Can you render the listing as a two-column CSV with the headers request and answer, starting at the line that contains "The width and height of the screenshot is (2204, 1562)." and ending at the end of the listing? Give one row per entry, with its text and its answer each in a single quoted field and line breaks turned into spaces.
==========
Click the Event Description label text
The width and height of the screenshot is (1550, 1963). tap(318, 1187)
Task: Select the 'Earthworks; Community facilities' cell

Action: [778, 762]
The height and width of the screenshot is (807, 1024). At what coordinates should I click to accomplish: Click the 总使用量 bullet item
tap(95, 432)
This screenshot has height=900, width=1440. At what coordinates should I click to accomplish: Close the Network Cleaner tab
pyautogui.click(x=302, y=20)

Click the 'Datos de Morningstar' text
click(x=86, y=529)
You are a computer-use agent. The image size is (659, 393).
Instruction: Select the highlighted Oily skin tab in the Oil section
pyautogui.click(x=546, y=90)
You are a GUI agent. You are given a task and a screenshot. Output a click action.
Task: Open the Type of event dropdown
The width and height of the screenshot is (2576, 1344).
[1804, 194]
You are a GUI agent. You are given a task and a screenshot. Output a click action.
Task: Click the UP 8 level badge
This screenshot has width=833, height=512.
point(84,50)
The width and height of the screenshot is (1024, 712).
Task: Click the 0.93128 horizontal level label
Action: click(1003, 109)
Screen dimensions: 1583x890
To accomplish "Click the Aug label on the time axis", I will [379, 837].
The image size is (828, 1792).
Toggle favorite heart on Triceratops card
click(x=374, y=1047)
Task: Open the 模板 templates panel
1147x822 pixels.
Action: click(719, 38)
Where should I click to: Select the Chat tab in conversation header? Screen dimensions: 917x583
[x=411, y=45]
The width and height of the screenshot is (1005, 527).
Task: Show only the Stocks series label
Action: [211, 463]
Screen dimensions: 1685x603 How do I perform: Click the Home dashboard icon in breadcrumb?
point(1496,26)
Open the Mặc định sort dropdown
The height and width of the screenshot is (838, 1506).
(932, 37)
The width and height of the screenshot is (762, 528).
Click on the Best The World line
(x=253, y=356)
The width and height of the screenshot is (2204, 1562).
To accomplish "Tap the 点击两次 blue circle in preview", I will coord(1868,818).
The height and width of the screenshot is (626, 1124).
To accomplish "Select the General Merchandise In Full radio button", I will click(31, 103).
==========
» Exercise output:
request,answer
"The width and height of the screenshot is (2204, 1562). To accomplish ""Tap the 点击两次 blue circle in preview"",","I will coord(1868,818)."
"The height and width of the screenshot is (626, 1124). To accomplish ""Select the General Merchandise In Full radio button"",","I will click(31, 103)."